- Born: October 31, 1899 New York City, New York, United States
- Died: May 26, 1980 (aged 80) Bay Harbor, Florida, United States
- Occupation(s): Pianist Songwriter
- Instrument: Piano

= Ted Shapiro =

American composer and publisher of popular music (1899–1980)

Ted Shapiro (October 31, 1899 – May 26, 1980) was a United States popular music composer, pianist, and sheet music publisher.

==Early life ==
Shapiro was born on October 31, 1899, in New York City. He became a Tin Pan Alley songwriter and accompanied notable star vaudeville singers of the day, including Nora Bayes and Eva Tanguay. Shapiro was hired as accompanist and music director for Sophie Tucker; replacing the "Five Kings of Syncopation" on her 1922 tour to London. Shapiro worked with Tucker until her death in 1966, appearing at the piano on stage with her, exchanging banter and wisecracks between songs. Shapiro also wrote a number of songs for Tucker.

==Popular compositions ==
Ted Shapiro became a member of ASCAP in 1924. His biggest hits were the holiday standard "Winter Weather" from 1941, and "If I Had You", first published in 1928, which continues to be covered by new recording artists and used in movie soundtracks into the 21st century. His other successful tunes and songs include "He's Home for a Little While", "A Handful of Stars", "To You", written with Tommy Dorsey and Benny Davis, "Far Away Island", "Sitting in the Sand A-Sunnin'", "Now I'm In Love", ""You'll Be Reminded of Me", "Starlight Souvenirs", "This is No Dream", "Dog on the Piano", "Puttin' On the Dog", "Waitin' for Katy", and "Ask Anyone in Love".

==Personal==
Ted Shapiro was one of at least three children of Joseph and Jennie Shapiro. His parents were Jewish immigrants from Kovno, Russia (now Kaunas, Lithuania). He was married twice. He married Joan Max of Miami, Florida in Chicago, Illinois, on May 17, 1936. On December 20, 1953, he married Susan Frazier in Miami Shores, Florida.

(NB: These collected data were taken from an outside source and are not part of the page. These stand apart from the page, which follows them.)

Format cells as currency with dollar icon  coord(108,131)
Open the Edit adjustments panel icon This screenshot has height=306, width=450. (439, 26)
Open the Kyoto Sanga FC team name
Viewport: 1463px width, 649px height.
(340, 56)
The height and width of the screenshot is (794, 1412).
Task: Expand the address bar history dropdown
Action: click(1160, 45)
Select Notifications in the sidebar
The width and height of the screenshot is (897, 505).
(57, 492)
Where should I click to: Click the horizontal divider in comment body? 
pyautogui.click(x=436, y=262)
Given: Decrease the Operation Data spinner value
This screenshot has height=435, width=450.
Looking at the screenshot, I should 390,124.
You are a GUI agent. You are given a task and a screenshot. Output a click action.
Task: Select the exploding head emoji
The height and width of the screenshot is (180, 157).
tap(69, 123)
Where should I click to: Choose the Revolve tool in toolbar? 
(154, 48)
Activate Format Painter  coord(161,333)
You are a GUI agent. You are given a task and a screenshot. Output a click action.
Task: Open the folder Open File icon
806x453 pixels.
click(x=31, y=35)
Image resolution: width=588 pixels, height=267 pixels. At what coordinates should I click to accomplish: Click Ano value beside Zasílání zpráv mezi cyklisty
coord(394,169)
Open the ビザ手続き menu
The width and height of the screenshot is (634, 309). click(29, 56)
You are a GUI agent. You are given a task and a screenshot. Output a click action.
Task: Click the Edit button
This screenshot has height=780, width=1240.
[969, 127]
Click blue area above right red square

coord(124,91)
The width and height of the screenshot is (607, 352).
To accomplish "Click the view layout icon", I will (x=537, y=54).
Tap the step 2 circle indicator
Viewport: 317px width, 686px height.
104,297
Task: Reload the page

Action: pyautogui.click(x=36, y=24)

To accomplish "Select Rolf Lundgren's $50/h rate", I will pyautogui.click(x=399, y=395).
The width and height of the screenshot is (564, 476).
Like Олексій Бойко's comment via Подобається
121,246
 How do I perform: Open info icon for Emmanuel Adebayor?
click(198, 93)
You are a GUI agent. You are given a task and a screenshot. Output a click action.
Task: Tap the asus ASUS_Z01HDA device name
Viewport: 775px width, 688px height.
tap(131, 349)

Shapiro retired to Bay Harbor, Florida in 1966 following the death of Sophie Tucker. There his wife Susan Shapiro (b. November 4, 1923), a jewelry designer, owned and operated a store called Trifles and Treasures on Kane Concourse. Some of his songs were written in collaboration with his wife Susan. Ted adopted Susan's three children: John, Lynn and Jennifer. John and Lynn are Susan's biological children, while Jennifer was adopted.

Ted Shapiro died on May 26, 1980, at his home in Bay Harbor, Florida, at age of 80.